* Goal of the exercise:
Take the line that contains "Collapse the Convert Mask to Image node" and each line after it to the end of the data below, and set them down exactly, omitting pictures.

Collected data:

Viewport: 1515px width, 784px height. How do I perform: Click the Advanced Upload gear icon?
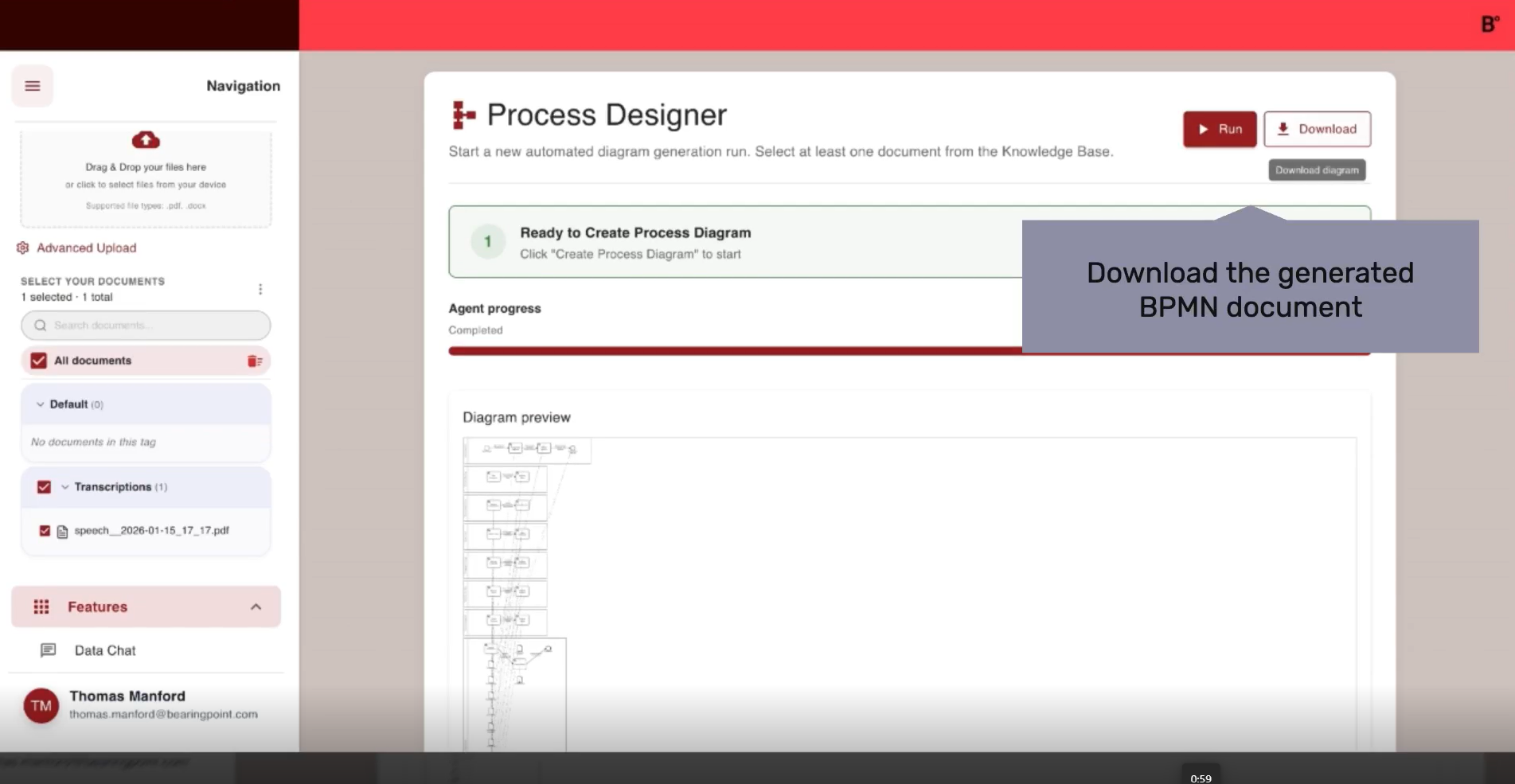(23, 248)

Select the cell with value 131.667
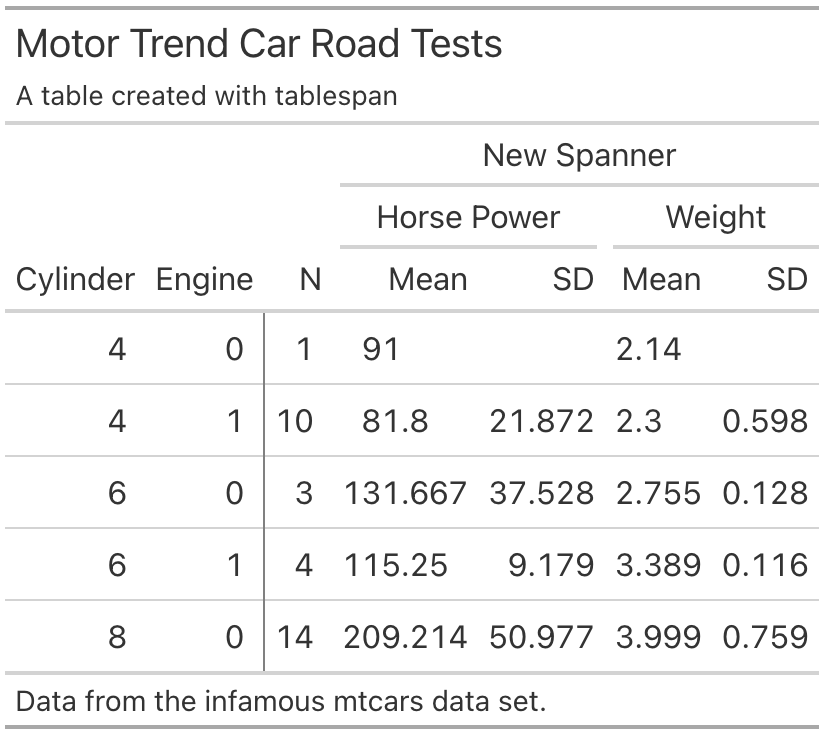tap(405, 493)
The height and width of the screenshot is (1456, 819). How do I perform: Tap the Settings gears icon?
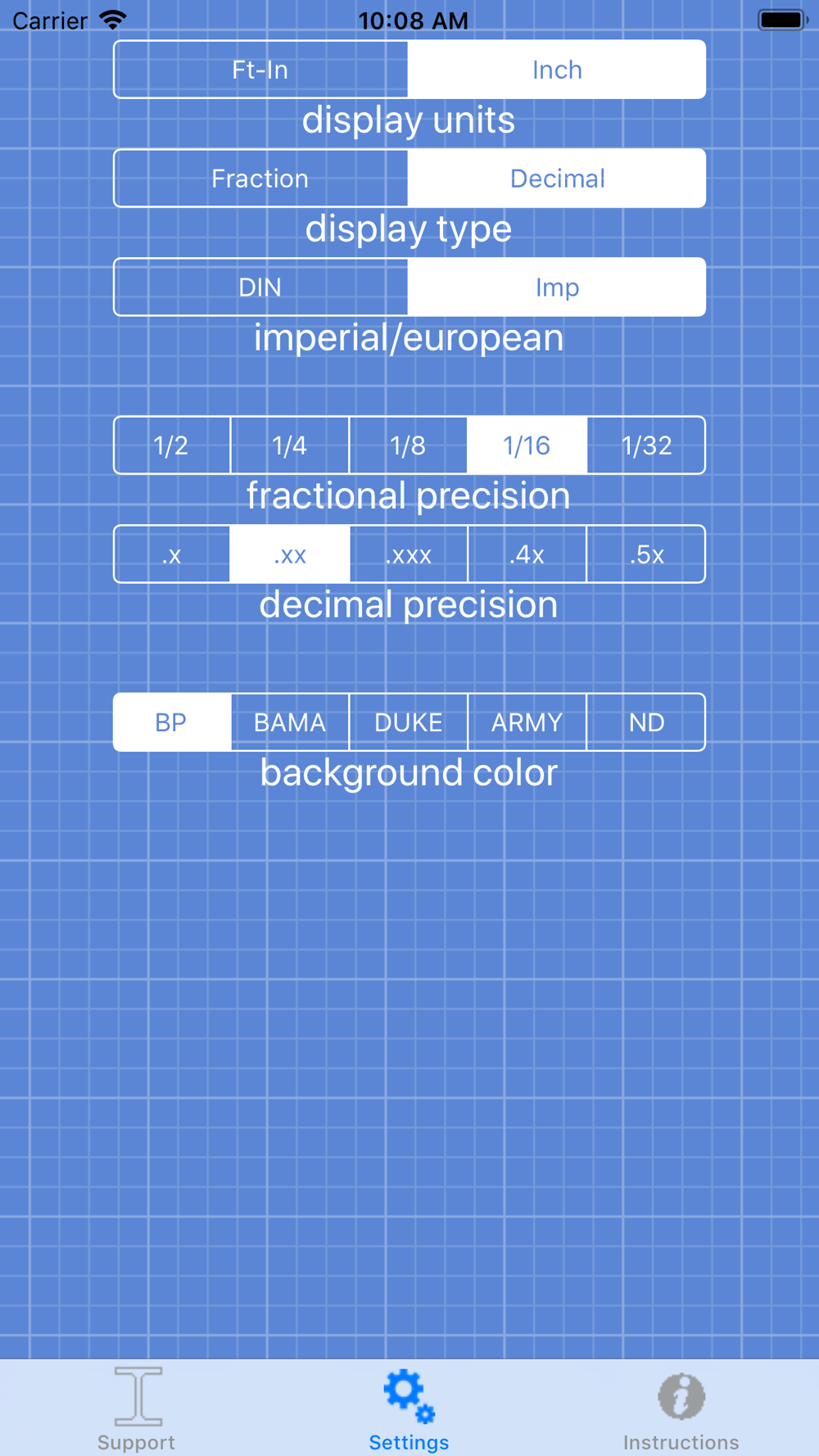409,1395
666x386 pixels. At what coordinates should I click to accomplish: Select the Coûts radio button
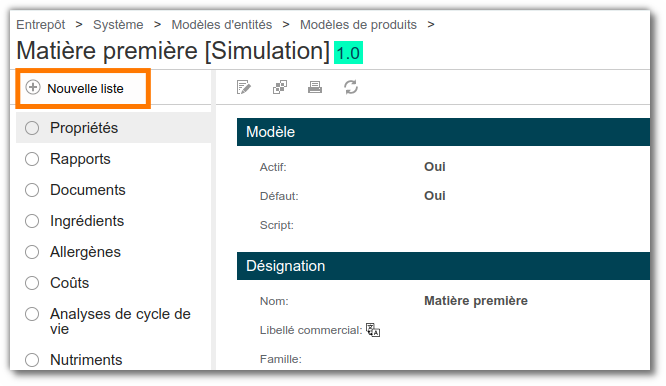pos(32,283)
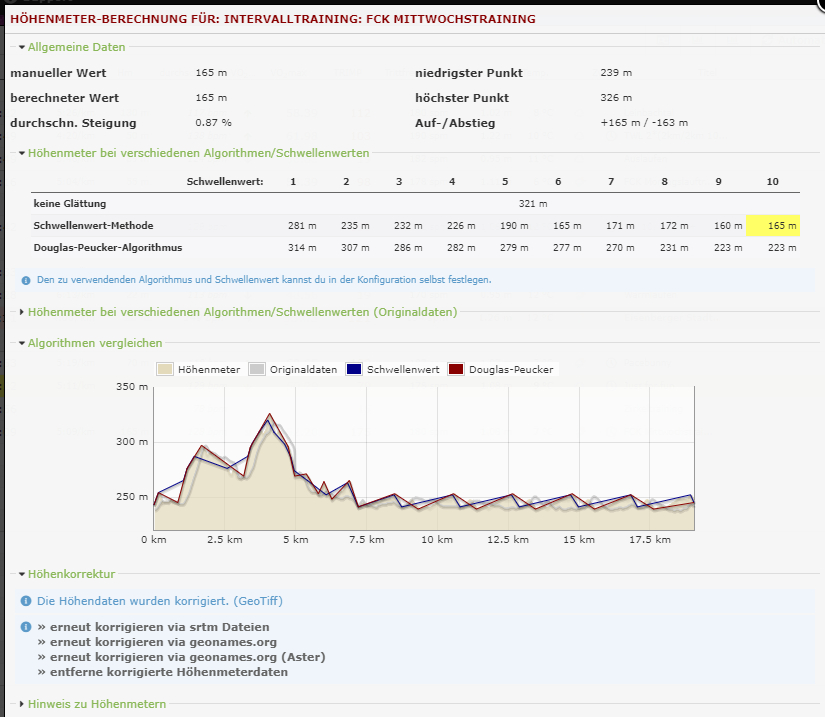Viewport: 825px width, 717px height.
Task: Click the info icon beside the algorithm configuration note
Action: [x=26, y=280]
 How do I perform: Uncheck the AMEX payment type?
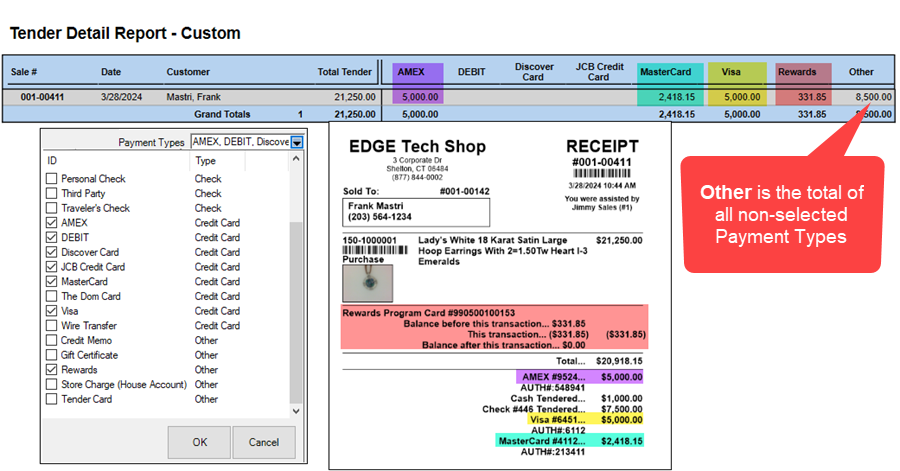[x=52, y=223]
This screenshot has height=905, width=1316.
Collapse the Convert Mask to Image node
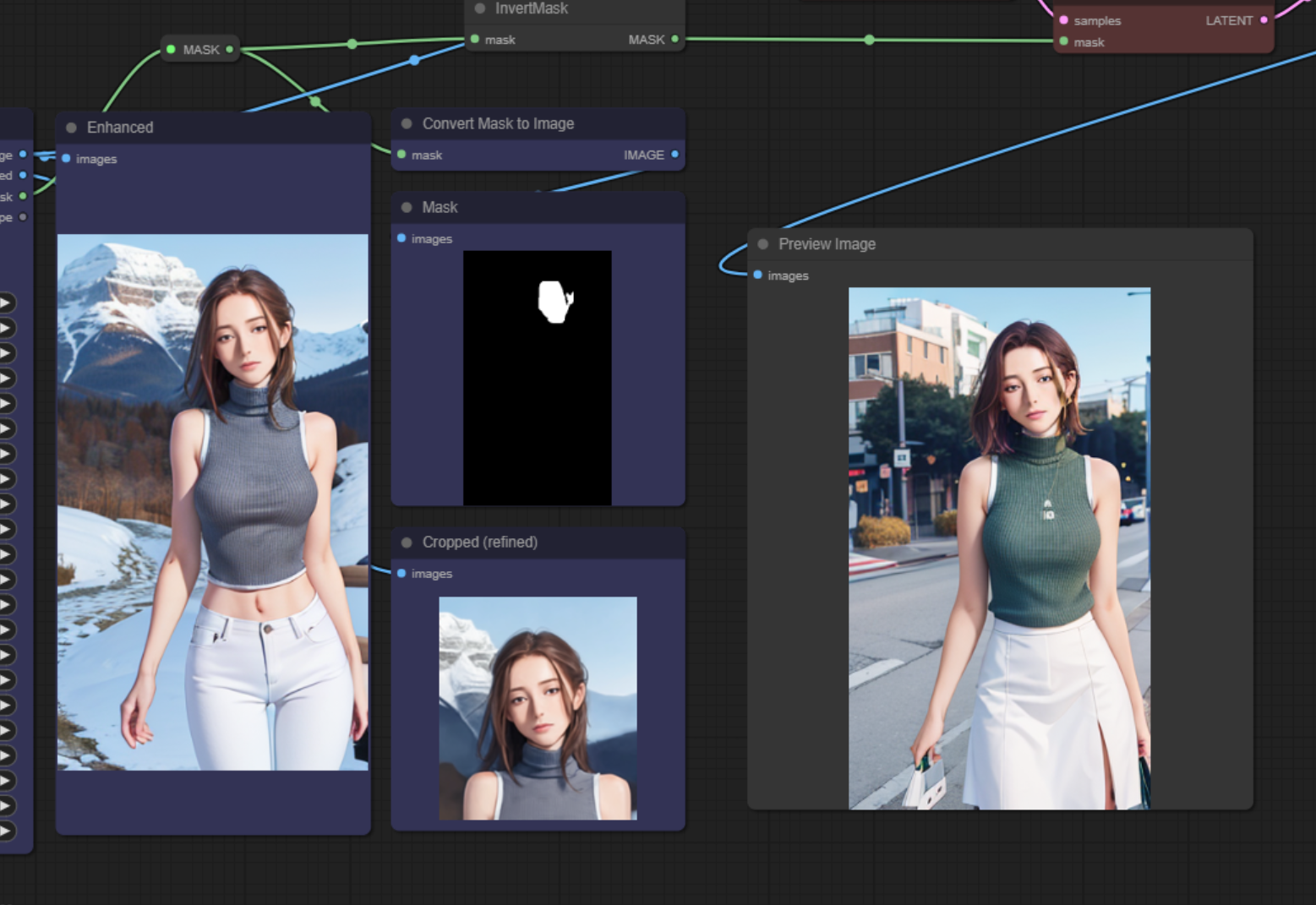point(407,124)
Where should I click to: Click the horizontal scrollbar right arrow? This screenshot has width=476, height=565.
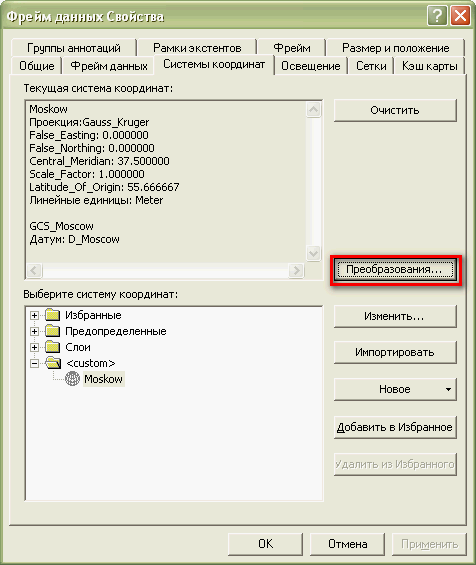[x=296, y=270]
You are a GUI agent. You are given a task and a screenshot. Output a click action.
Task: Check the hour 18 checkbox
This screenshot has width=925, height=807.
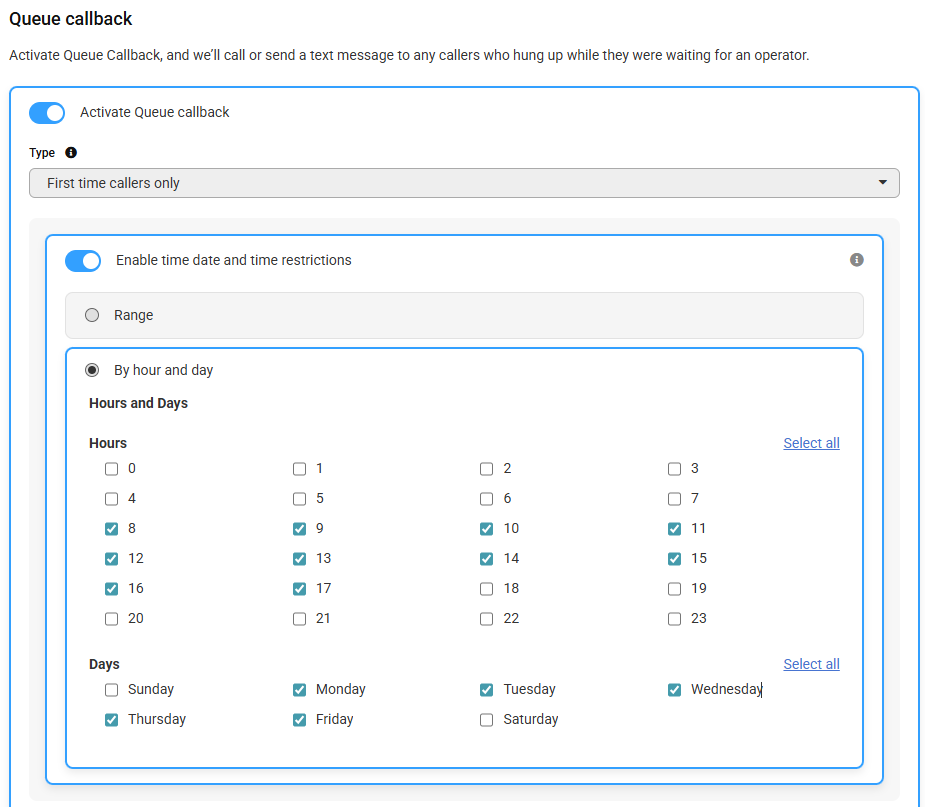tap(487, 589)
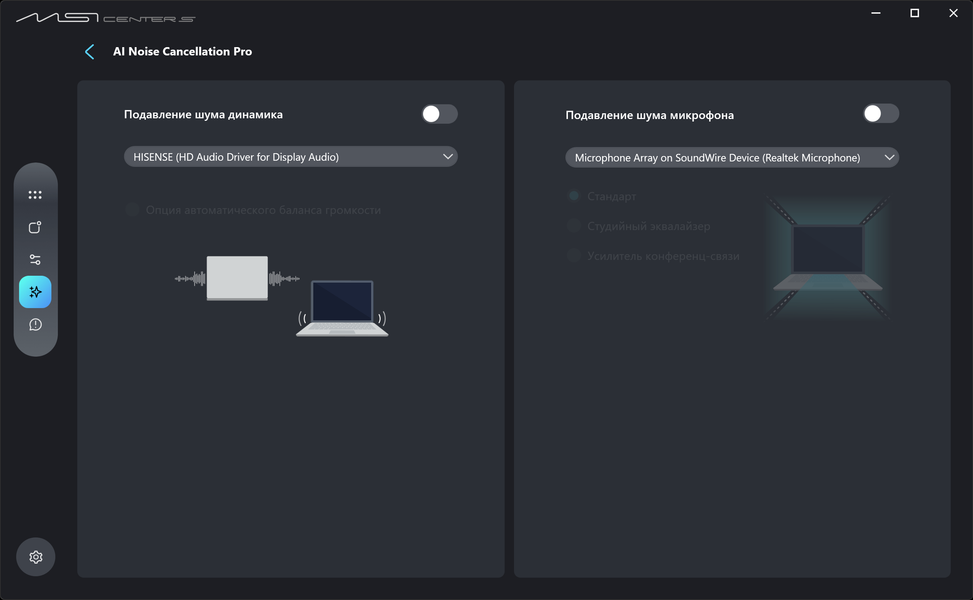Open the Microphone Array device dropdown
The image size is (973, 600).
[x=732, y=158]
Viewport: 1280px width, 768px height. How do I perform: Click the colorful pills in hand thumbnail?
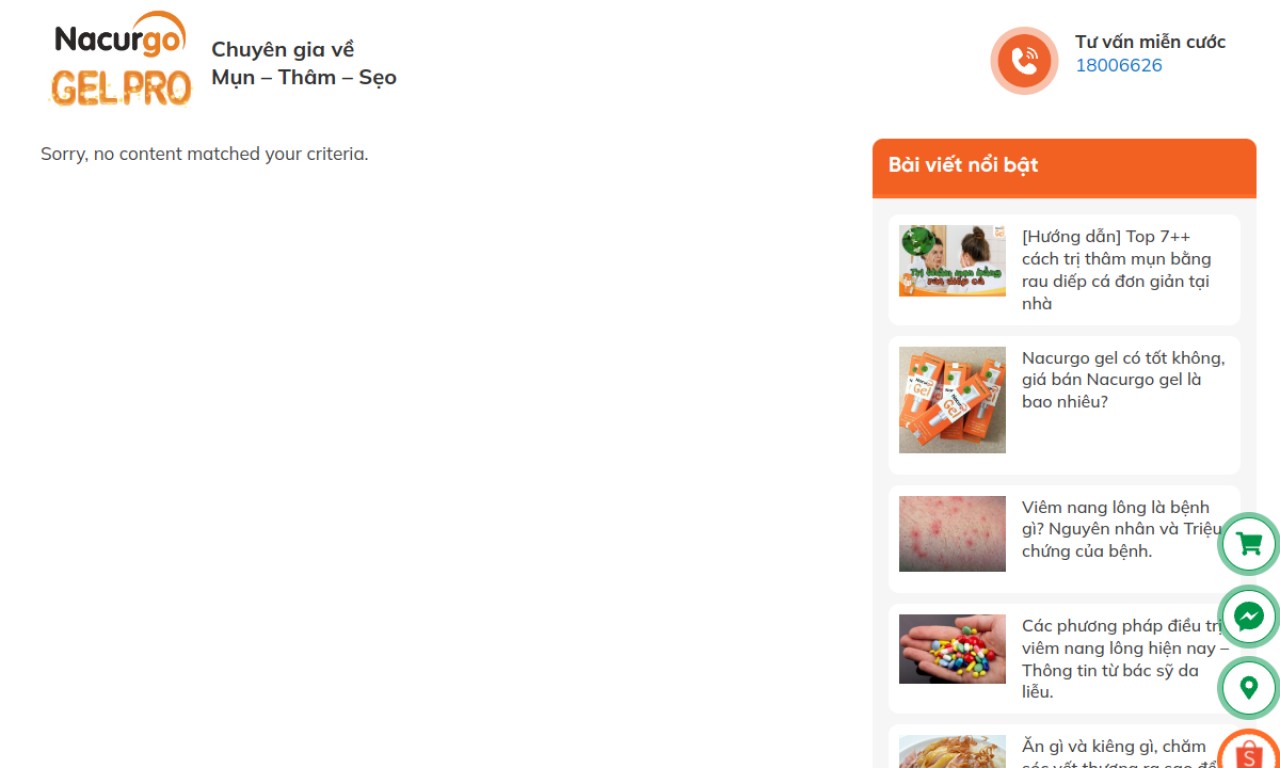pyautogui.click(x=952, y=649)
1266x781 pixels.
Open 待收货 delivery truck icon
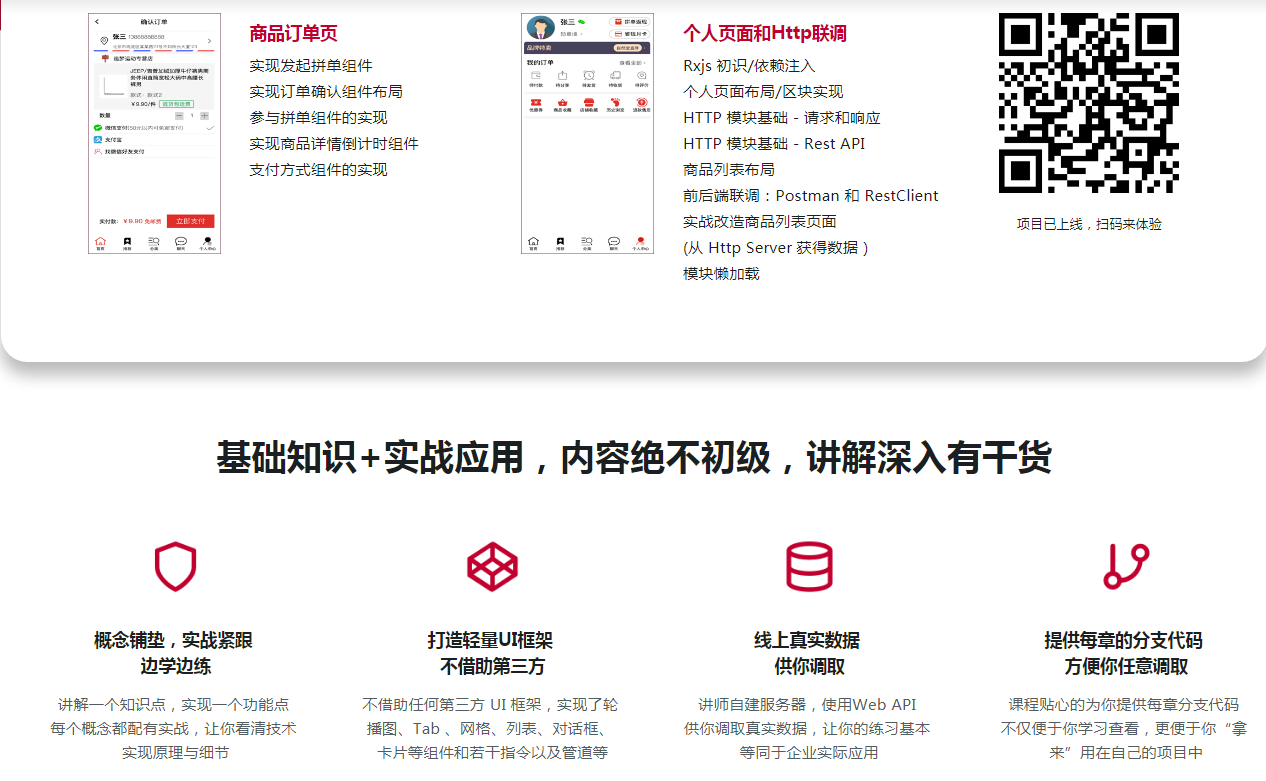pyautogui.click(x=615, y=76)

* Solution to the exercise:
Collapse the Convert Mask to Image node
point(407,124)
Where should I click to: Click the horizontal scrollbar right arrow? This screenshot has width=476, height=565.
[x=296, y=270]
You are a GUI agent. You are given a task and a screenshot. Output a click action.
Task: Check the hour 18 checkbox
This screenshot has width=925, height=807.
tap(487, 589)
Open the Microphone Array device dropdown
The image size is (973, 600).
[x=732, y=158]
Viewport: 1280px width, 768px height. How do I perform: Click the colorful pills in hand thumbnail?
pyautogui.click(x=952, y=649)
1266x781 pixels.
Open 待收货 delivery truck icon
pyautogui.click(x=615, y=76)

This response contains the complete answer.